Technische Vorzüge und Schwächen
Die K-3 besaß 2 Kernreaktoren, 2 Dampfturbinen und 2 Schrauben. Als Wärmeträger bzw. Kühlmittel der Reaktoren diente Wasser, da kompakte Abmessungen und Betriebssicherheit zentrale Anforderungen waren. Als Bewaffnung besaß es noch keine Raketen, sondern 8 Torpedorohre mit einem Kampfsatz von 20 Torpedos. Der Bootskörper war sehr schlank und für hohe Geschwindigkeiten ausgelegt.
Bereits bei den ersten Testfahrten wurde eine von sowjetischen U-Booten bislang nicht erreichte Tauchtiefe von 310 m erreicht. Die schon bei der Werkserprobung erreichten Geschwindigkeiten waren höher als erwartet und verliehen dem U-Boot zusammen mit den langen Tauchzeiten und der praktisch unbegrenzten Reichweite taktische Eigenschaften, die von konventionellen U-Booten nicht erreicht werden konnten.

### Bereitgestellte Datensätze
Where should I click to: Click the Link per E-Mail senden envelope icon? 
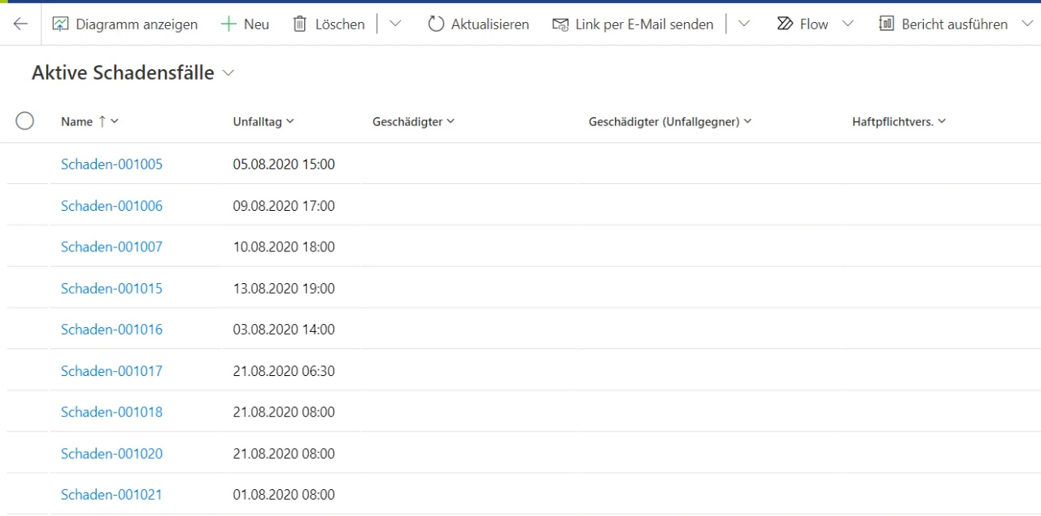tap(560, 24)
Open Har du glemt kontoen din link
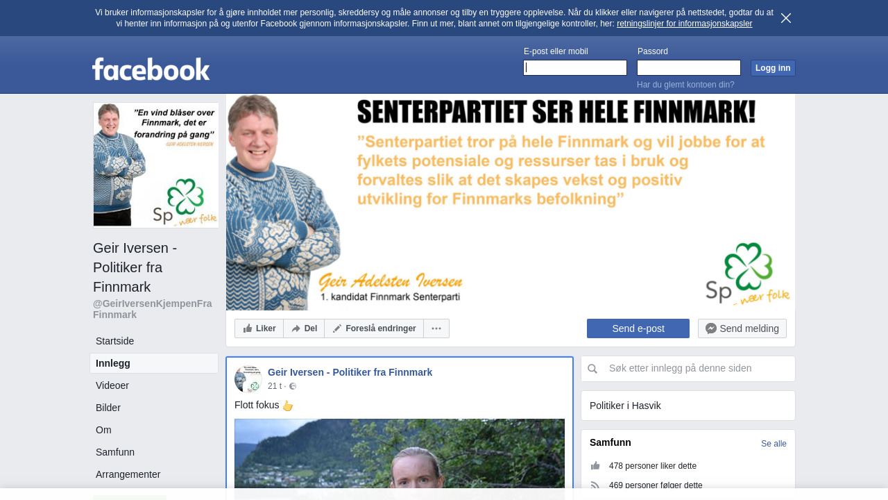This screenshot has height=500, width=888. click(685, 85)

...

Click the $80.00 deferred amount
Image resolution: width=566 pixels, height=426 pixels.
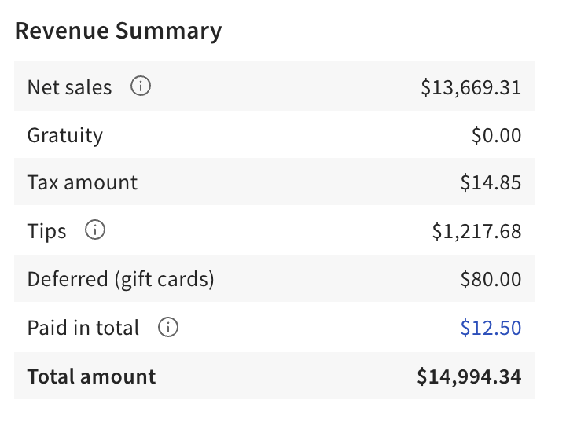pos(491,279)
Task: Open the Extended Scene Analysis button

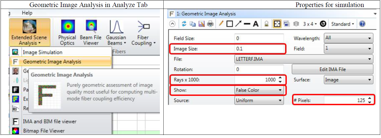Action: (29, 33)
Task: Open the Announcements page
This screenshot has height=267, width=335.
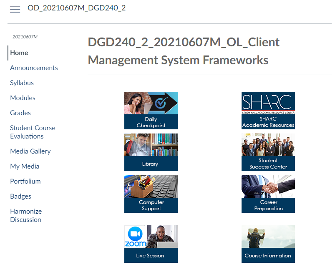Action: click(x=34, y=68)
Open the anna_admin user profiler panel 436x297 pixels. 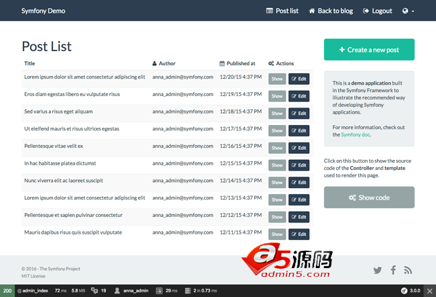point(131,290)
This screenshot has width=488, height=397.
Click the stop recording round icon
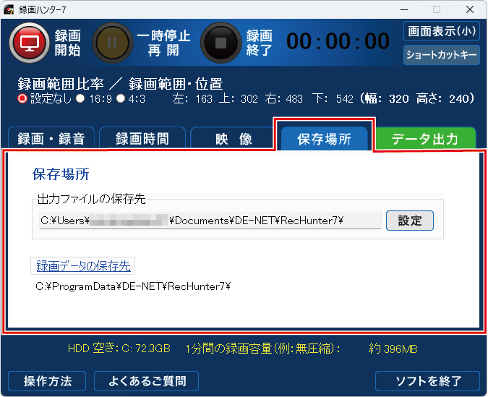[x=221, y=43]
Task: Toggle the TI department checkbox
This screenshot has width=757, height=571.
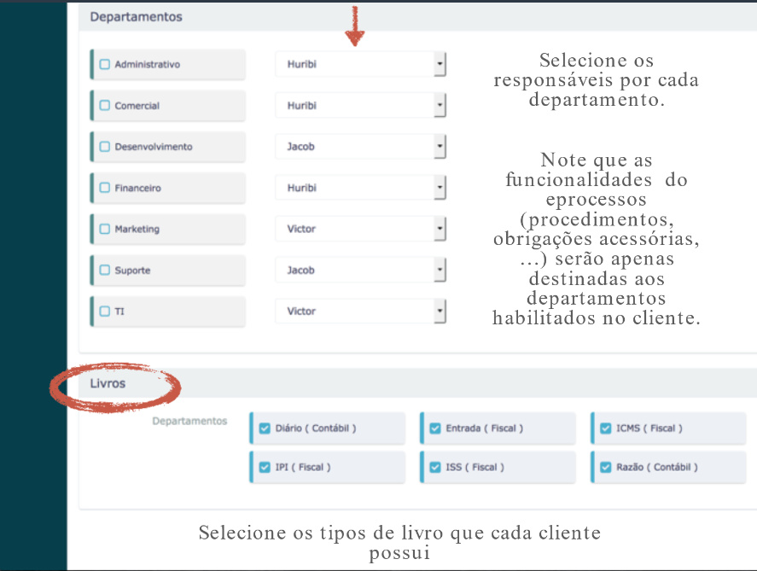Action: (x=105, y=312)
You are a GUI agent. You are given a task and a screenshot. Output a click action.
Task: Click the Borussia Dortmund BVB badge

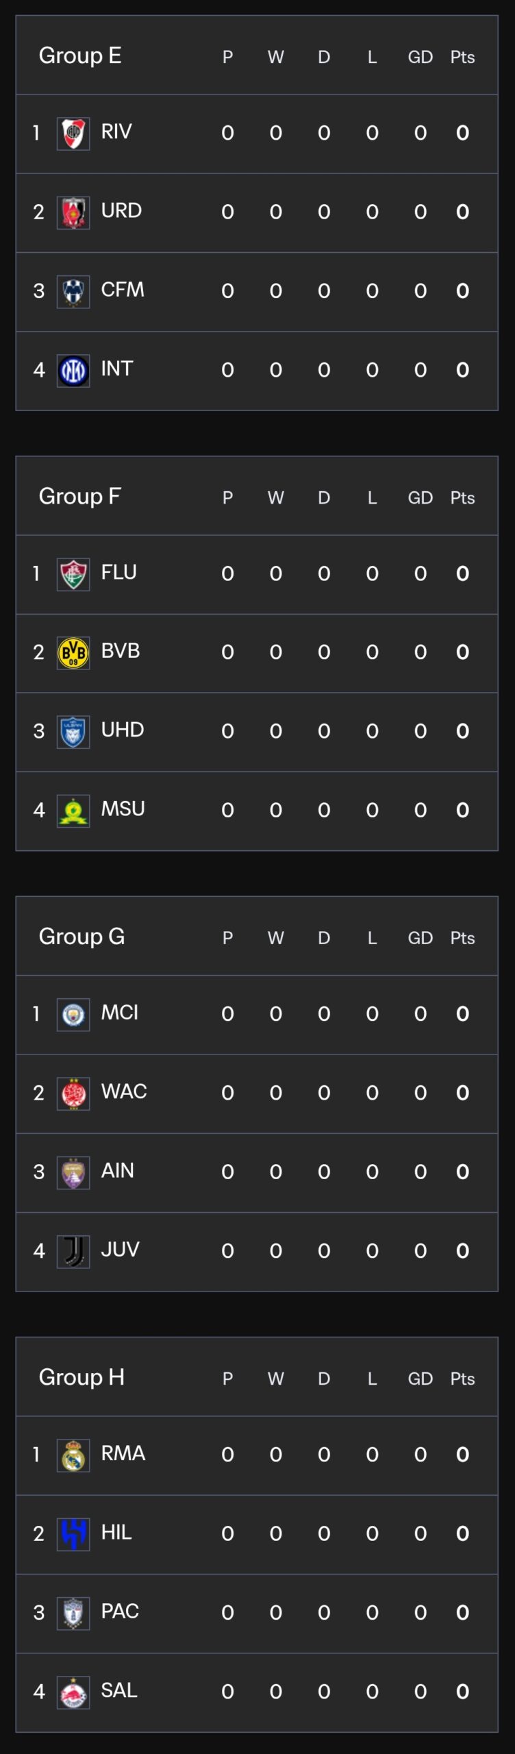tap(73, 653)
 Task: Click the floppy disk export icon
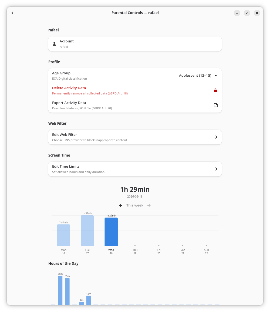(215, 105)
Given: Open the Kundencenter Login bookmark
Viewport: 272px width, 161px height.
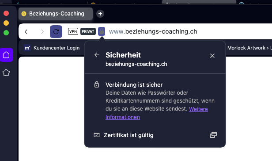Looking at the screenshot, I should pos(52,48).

### Aufgabe
Zitiere aus dem Textauszug über das U-Boot K-3 die Stelle von „Technische Vorzüge und“ bis einschließlich „hohe Geschwindigkeiten ausgelegt.“. Die Datensätze haben mit dem Textauszug nichts zu tun.

### Lösung
Technische Vorzüge und Schwächen
Die K-3 besaß 2 Kernreaktoren, 2 Dampfturbinen und 2 Schrauben. Als Wärmeträger bzw. Kühlmittel der Reaktoren diente Wasser, da kompakte Abmessungen und Betriebssicherheit zentrale Anforderungen waren. Als Bewaffnung besaß es noch keine Raketen, sondern 8 Torpedorohre mit einem Kampfsatz von 20 Torpedos. Der Bootskörper war sehr schlank und für hohe Geschwindigkeiten ausgelegt.